Scan the data for "agent" and copy the lines it appears in.

[Data provided]

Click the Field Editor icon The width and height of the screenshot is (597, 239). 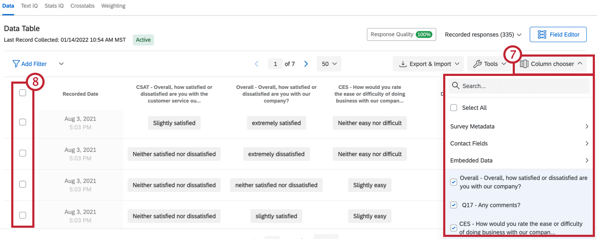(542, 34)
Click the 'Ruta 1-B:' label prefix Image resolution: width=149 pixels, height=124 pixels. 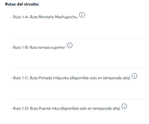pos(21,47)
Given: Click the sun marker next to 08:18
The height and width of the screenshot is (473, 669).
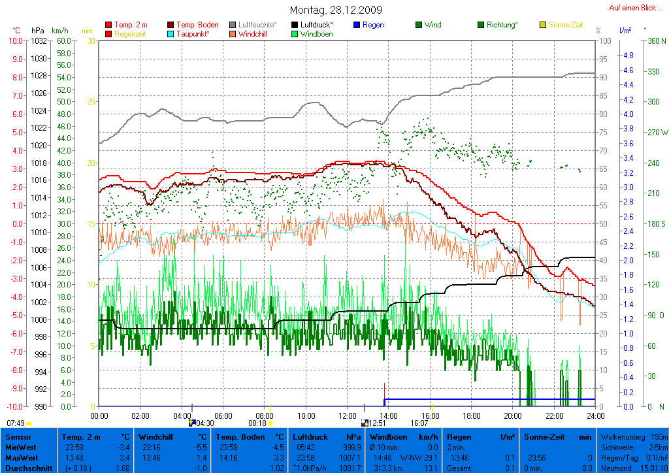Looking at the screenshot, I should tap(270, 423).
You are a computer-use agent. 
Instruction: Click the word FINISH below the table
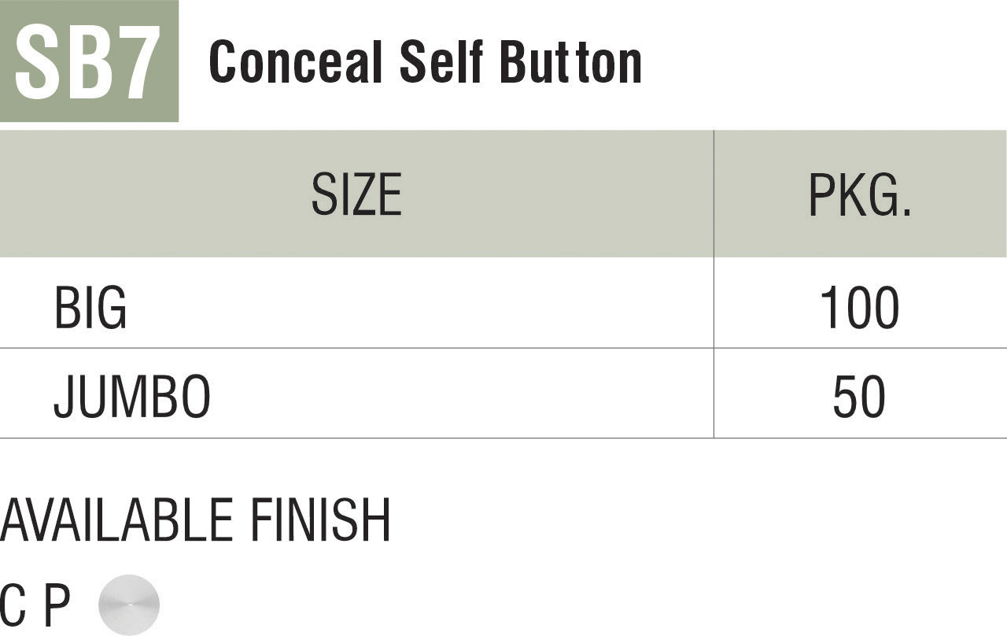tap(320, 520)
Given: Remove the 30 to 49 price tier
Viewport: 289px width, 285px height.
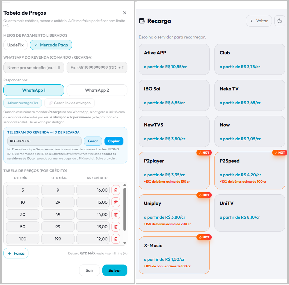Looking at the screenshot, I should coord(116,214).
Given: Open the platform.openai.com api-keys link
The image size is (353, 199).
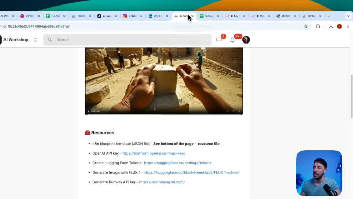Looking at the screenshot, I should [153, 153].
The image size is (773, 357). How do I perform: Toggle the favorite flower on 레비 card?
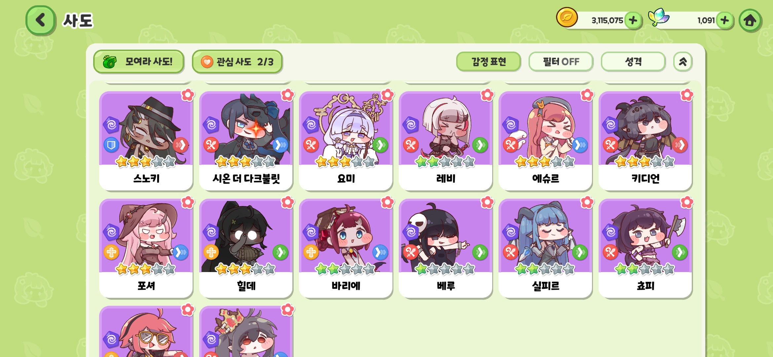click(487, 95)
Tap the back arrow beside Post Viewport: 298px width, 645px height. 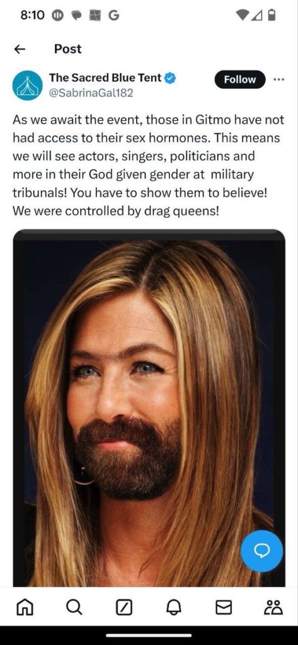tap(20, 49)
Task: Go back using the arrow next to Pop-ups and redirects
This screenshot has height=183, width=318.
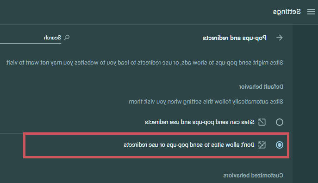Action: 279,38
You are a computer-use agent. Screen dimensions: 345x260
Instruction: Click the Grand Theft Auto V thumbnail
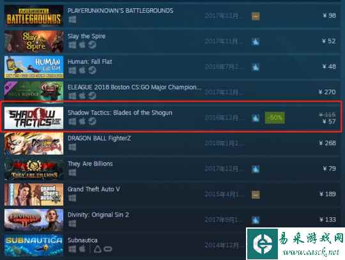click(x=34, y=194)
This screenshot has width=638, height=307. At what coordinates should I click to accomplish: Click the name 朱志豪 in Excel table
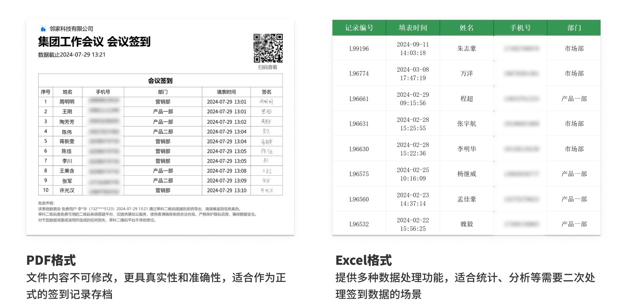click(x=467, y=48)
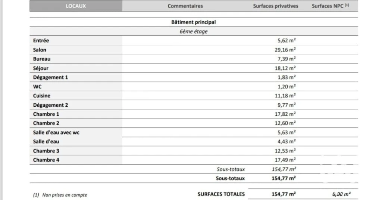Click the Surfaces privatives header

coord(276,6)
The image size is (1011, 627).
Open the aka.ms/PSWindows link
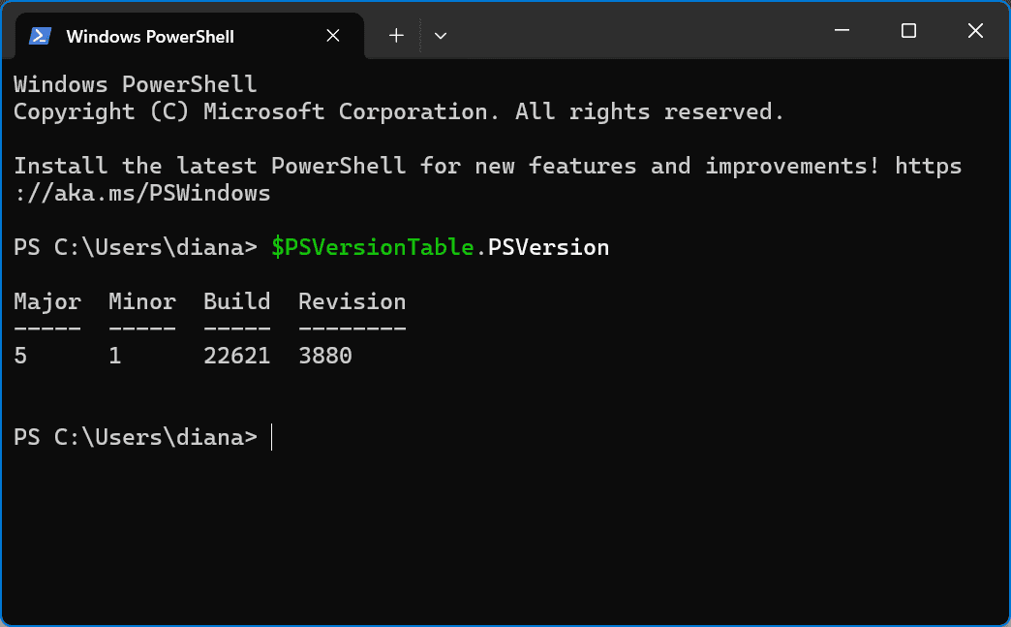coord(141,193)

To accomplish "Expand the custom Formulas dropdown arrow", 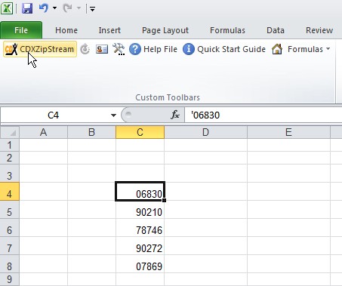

[/Data provided]

- [Reply]
You are a computer-use agent. 
You are a computer-use agent. Screen dimensions: 345x260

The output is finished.